Michele Santoro, per la stagione televisiva 2011-2012, dà vita a Servizio Pubblico, attraverso le televisioni locali e lo streaming. Trova un accordo anche con Sky, Cielo e Il Fatto Quotidiano. Riceve anche il contributo pari a 10 euro da 100mila spettatori. Nello stesso anno dichiara di volersi candidare “provocatoriamente” alla direzione generale della Rai, notizia poi smentita.

Nel 2012 Servizio Pubblico sbarca su LA7, mantenendo il suo carattere indipendente e di autoproduzione, fino al 2015. L’anno dopo Michele Santoro si dedica a un nuovo programma dal titolo AnnoUno, ma lascia la conduzione a Giulia Innocenzi.

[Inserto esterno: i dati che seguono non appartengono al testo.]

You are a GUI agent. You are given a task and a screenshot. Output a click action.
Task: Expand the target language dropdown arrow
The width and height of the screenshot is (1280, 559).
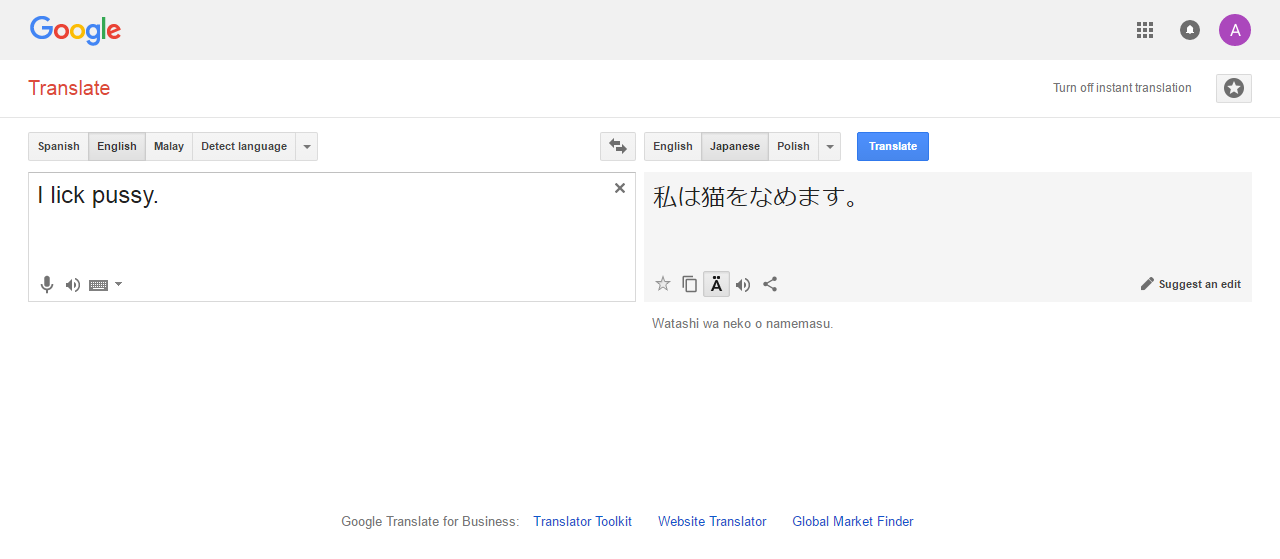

Nel 2016 acquista il 7% de Il Fatto Quotidiano, formando un comitato di garanti, ma il sodalizio dura poco a causa di diversità di vedute. È l’anno in cui torna in Rai con la trasmissione Italia e, nel 2017, con uno speciale di due puntate dal titolo M.

Michele Santoro e le minacce di morte

Nel 1993 dopo l’attentato di via Fauro, dove rischia di morire Maurizio Costanzo su ordine del boss Totò Riina, a Michele Santoro viene proposta una scorta. Il suo programma Samarcanda, infatti, dopo l’omicidio di Libero Grassi, è collegato al Maurizio Costanzo Show. Il giornalista, però, rifiuta la protezione da parte dello Stato.

Nel 2009 riceve, presso gli uffici Rai, una lettera con un proiettile e la scritta "morirai". Ne scaturisce un’indagine della Digos e l’apertura di un fascicolo contro ignoti da parte della procura di Roma.

L’anno dopo, alla redazione palermitana di Repubblica, arriva una busta con all’interno un proiettile. Le minacce di morte sono indirizzate al procuratore antimafia Antonio Ingroia, al collega Sergio Lari. Vengono chiamati in causa anche i giornalisti Michele Santoro e Sandro Ruotolo, il collaboratore di giustizia Gaspare Spatuzza e Massimo Ciancimino.